::: DATA RECORDS :::
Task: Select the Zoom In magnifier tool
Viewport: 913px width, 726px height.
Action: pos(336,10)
:::
::: DATA RECORDS :::
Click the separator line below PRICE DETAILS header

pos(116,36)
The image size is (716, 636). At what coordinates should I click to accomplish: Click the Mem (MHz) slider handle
:::
::: DATA RECORDS :::
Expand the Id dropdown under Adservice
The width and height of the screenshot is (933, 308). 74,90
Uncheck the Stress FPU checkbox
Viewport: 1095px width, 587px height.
:::
WHAT YOU ARE ASKED TO DO – Duplicate the entries above exactly, starting at the line that contains "Task: Select the Zoom In magnifier tool" and ending at the line that contains "Action: pos(336,10)", with both of those lines included.

RESULT FOR THIS TASK –
Task: Select the Zoom In magnifier tool
Viewport: 913px width, 726px height.
Action: pos(336,10)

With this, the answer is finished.